Аглая кивала, все больше краснея. Похоже, она была согласна на
все, включая шампанское и гостиничную кровать.
…На столе коптила масляная лампа в колпаке с синими полосками.
Видимо, Матик, по старой привычке, пожлобился на масло хорошей
очистки. Вокруг лампы по сложной траектории носилась белая ночная
бабочка. Следователь рассеяно посматривал на ее выкрутасы и грыз
химический карандаш.
День в Летнем Доме подошел к концу и Фигаро был вынужден
признать, что мысли в его голове сейчас упорядочены ничуть не
больше, чем полет ночного мотылька вокруг абажура. Неподвижным был
только сияющий центр, к которому, несмотря на все усилия, никак не
удавалось приблизиться.
- Подведем итоги, – он слегка пригубил горячий чай с лимоном,
заваренный милейшей госпожой Стефферсон. – Никто не заметил ничего
необычного в поведении Мари Кросс в день перед убийством. Зато
через пару дней после того, как Марко отправился в морг, четыре –
вдумайтесь в это число, Гастон! – четыре человека видели на
территории Летнего Дома странного типа в черной шляпе.
- Смотрю, эта шляпа не дает Вам покоя, – Гастон, усевшись на
крышку комода, потягивал что-то из маленькой серебряной фляги.
Фигаро, почему-то, был уверен, что у Первого Зама там совсем не
вишневый сок.
- Покоя? Гастон, это полный бред! Предположим на минуту, что
этот человек и есть убийца. Тогда какого дьявола он светит своей
тюбетейкой сразу после убийства Сплита? Ему бы залечь на дно и
сидеть тише воды, ниже травы, а он разгуливает, как ни в чем не
бывало! Да, черт, хотя бы шляпу снял…
- И какой вывод Вы можете сделать из всей этой ерунды?

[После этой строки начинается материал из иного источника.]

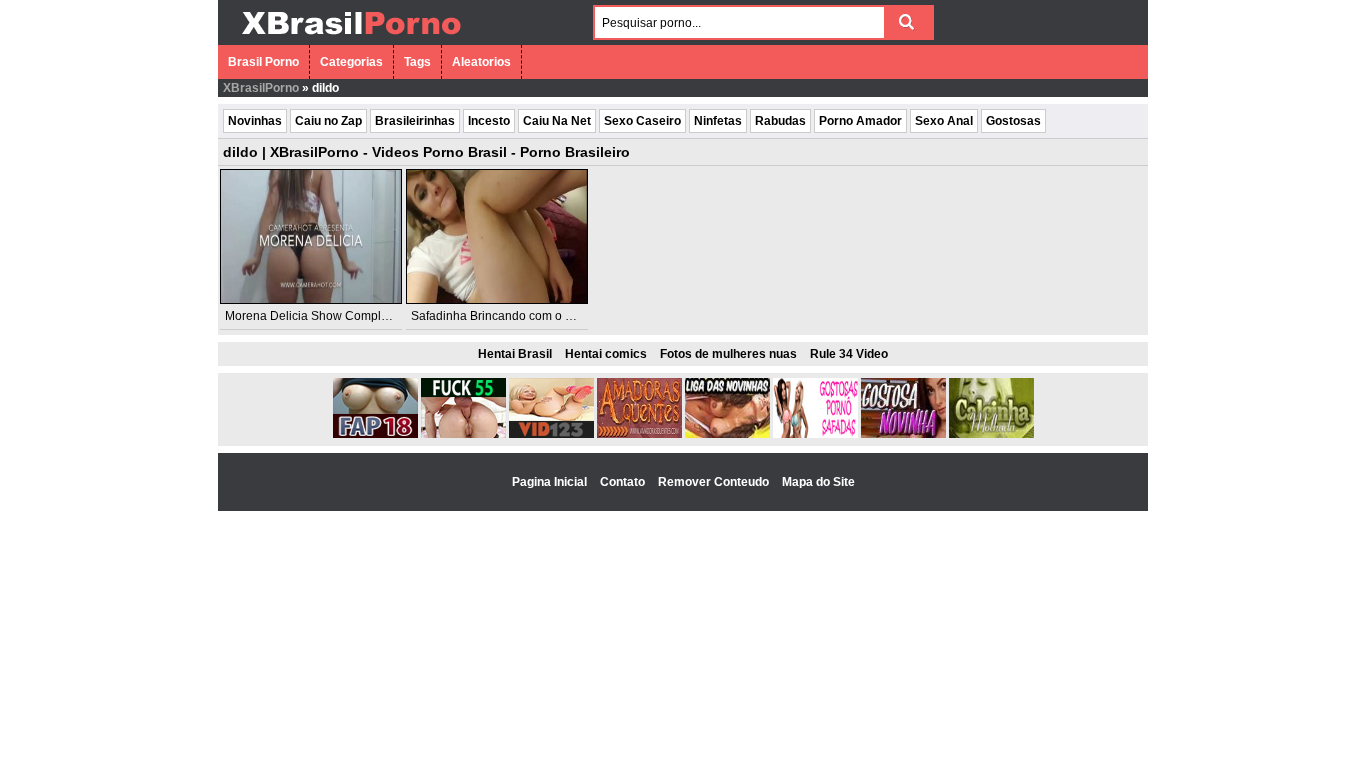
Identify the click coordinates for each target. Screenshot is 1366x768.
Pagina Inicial (551, 482)
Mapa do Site (818, 482)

- Пока что только один, – следователь устало вздохнул. – И он
мне не нравится. Впрочем, пока это просто догадка, не более… Устал
я, Гастон. И очень хочу спать. Но сперва – есть.
- Я прикажу накрыть прямо здесь. Вы любите зеленый борщ со
сметаной?
- Обожаю. И не торопитесь запрягать повозку – я хочу прогуляться
перед сном. Мне надо все это обдумать…
Единственный мост в Нижнем Тудыме, в народе прозванный Часовым,
пересекал безымянный приток Строчки недалеко от стен Большой
Пружинной. Далее реку засасывала в себя через широкую чугунную
трубу фабрика, для того, чтобы выплюнуть уже на далекой окраине –
полную грязи, ржавчины, масляных пятен и мелкой стружки. Щуки и
окуни в этой каше не выживали, а вот знаменитые тудымские караси
вольготно плодились и размножались, достигая завидных размеров.
Есть их, правда, было невозможно и даже опасно: начиненная железной
шрапнелью и ядреной алхимией рыба не годилась в пищу даже свиньям.
Зато караси приятно светились в темноте, по этой причине став
модными завсегдатаями тудымских фонтанов и прудиков.